Ядро иудейства - Эфраим Баух
Шрифт:
Интервал:
Закладка:
Исход при всем своем величии, всегда трагичен, но насущно необходим, ибо в нем открывается всегда сопутствующее существованию непонимание: в чем смысл жизни?
Далеко не любой исход, являющийся, в общем-то, реальным событием, превращается в воображаемый миф.
Разве когда-то поток горловых звуков, называемых речью, был настолько неохватным, не прекращающимся, приведшим к возникновению целой всемирной индустрии телефонов, их невидимой паутинной сети, оглушительной болтовне? Глас Божий, сказавший однажды кратко «Да будет», обернулся шквалом ничего не значащей речи, залившей человеческий род посредственностью, не менее страшной, чем всемирный потоп.

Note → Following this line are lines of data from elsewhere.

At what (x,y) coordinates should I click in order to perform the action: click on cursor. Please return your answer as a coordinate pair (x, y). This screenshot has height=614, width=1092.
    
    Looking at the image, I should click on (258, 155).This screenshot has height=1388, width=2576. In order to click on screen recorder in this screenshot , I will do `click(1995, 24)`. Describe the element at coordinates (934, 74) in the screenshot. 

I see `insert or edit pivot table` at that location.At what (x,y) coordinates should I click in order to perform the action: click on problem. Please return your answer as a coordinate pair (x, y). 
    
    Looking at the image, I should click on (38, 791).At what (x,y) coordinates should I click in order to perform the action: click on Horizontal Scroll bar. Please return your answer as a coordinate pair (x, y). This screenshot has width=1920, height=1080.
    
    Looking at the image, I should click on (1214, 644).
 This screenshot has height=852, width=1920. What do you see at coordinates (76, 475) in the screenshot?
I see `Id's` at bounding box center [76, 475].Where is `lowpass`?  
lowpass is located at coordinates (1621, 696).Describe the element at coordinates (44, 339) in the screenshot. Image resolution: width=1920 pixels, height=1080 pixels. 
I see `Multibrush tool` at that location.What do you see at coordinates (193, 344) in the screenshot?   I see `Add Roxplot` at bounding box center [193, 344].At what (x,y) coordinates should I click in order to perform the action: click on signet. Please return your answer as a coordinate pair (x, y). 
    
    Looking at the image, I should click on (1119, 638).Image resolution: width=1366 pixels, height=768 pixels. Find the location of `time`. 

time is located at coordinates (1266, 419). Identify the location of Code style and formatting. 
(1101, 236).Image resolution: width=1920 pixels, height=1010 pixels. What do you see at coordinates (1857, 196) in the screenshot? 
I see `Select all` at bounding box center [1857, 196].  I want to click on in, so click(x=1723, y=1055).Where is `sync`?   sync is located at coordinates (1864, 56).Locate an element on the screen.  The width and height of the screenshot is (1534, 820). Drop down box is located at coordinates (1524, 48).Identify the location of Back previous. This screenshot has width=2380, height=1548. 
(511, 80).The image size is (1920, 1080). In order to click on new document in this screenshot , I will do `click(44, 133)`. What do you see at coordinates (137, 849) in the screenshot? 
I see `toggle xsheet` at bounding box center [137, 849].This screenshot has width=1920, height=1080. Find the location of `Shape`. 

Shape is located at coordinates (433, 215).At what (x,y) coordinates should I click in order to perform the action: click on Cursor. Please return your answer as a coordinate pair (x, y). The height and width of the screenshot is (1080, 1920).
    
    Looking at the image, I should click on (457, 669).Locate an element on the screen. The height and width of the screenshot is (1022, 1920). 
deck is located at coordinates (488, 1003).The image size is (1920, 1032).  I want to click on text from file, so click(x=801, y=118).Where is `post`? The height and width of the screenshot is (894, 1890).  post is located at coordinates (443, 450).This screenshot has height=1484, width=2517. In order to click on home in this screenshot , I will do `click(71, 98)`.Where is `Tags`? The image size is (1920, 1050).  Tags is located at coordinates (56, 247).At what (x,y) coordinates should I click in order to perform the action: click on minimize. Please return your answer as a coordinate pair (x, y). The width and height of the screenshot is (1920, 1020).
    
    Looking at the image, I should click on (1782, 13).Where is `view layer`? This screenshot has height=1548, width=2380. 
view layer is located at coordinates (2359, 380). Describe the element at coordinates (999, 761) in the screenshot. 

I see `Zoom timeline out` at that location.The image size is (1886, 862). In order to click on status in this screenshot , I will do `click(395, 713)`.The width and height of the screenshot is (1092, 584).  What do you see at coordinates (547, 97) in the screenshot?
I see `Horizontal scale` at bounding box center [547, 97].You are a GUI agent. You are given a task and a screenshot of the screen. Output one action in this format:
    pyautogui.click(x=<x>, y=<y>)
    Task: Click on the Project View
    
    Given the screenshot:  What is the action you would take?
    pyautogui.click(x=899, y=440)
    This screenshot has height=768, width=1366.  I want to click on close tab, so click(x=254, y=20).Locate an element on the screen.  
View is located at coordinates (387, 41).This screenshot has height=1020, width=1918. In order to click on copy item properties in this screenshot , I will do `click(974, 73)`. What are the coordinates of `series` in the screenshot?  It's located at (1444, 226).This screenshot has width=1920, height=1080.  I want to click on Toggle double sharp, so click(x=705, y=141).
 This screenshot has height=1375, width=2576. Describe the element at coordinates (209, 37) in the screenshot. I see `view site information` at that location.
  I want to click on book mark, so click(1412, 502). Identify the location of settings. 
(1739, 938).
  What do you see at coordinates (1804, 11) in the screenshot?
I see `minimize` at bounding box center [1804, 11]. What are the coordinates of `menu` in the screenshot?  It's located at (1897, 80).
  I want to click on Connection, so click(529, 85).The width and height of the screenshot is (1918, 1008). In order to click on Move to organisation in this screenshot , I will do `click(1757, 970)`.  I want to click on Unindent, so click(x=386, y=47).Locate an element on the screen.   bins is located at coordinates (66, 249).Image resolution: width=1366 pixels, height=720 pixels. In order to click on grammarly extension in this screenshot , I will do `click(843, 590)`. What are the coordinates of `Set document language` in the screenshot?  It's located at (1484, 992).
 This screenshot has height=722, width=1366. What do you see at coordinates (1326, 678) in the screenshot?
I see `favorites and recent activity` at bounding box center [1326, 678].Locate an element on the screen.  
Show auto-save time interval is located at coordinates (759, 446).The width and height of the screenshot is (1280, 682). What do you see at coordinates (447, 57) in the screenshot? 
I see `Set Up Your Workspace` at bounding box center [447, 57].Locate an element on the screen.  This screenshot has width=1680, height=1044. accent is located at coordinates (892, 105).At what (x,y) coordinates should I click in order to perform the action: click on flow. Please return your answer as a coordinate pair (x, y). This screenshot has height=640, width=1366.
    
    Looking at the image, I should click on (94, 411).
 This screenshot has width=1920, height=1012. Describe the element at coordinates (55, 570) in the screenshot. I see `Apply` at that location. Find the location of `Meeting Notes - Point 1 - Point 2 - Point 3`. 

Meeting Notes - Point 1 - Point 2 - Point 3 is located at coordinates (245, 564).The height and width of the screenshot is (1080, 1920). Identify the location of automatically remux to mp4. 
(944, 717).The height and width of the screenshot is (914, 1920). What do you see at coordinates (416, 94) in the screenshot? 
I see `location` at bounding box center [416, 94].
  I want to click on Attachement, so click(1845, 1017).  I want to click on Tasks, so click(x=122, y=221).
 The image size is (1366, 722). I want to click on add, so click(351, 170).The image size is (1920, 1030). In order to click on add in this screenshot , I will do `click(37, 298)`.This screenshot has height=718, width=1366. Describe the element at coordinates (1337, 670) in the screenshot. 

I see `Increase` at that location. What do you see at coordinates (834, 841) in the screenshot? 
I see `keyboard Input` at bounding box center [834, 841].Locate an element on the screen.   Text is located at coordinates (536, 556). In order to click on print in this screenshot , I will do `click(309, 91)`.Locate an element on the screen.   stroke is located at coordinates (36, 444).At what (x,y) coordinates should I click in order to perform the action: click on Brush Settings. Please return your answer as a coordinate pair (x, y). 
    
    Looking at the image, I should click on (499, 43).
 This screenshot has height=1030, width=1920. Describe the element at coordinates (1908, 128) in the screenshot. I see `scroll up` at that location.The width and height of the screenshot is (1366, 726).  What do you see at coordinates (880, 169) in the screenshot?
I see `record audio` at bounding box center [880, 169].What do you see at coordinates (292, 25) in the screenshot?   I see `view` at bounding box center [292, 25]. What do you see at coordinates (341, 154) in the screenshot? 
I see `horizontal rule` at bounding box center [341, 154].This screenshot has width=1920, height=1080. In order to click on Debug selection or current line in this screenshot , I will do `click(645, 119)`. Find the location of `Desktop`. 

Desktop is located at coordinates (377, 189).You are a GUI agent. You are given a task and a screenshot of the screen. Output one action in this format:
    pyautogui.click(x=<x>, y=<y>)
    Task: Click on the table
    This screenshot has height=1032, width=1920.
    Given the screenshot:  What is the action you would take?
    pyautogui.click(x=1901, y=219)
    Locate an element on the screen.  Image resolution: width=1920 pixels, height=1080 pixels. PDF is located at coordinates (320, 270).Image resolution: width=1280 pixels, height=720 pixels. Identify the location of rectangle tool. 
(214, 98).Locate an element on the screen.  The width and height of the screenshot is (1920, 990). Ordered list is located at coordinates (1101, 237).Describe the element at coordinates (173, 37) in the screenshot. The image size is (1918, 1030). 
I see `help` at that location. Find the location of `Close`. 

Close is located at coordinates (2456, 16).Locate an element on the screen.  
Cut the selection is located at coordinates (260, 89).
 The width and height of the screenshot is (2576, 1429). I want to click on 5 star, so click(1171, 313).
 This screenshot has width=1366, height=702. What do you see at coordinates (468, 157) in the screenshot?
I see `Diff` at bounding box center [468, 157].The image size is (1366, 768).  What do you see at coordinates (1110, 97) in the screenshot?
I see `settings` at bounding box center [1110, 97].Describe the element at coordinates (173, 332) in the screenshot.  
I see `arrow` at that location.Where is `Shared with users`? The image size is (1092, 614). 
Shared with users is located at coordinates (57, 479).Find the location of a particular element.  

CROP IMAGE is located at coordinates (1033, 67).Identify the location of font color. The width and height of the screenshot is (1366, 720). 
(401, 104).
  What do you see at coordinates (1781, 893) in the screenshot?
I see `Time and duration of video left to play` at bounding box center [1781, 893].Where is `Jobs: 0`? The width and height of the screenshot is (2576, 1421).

Об этом я подумал, увидев на берегу моря полузасыпанный песком, обглоданный волнами скелет корабля, вокруг которого, словно бы только сошедшие с него семь пар чистых загорали в живописном беспорядке.
В детстве я любил рассматривать картинки в книге из библиотеки отца «Вселенная и человечество». Особенно волновала меня картинка: человек добрался до края земли и, пробив головой хрустальный свод, дивится чуду открывшегося ему мира, полного звезд. Таким я видел себя, раскрывшим рот, на новой этой земле, о которой столькие годы мечтал.
Потом были военные сборы. Стояла тревожная ночь.
Тревога, ощутимо висящая над огромным, раскинутым вдаль военным лагерем, не может заглушить особый оливково-сосновый запах этой охраняемой им земли. Я бы даже сказал, – олеографический.
Так пахнет лубок, выписываемый маслом.
Краска каплет с кисти и пальцев, и не просохли еще капли, только сброшенные с кисти. Добавить следует сладкий запах липы, смесь запахов цитрусов, мирта, речной вербы, ну, и, конечно, особый цвет неба, идущий от пустыни и моря.
Солнечный свет – сквозь узоры листвы – днем.
Лунное сияние – сквозь китайский рисунок метелок пальмы – ночью.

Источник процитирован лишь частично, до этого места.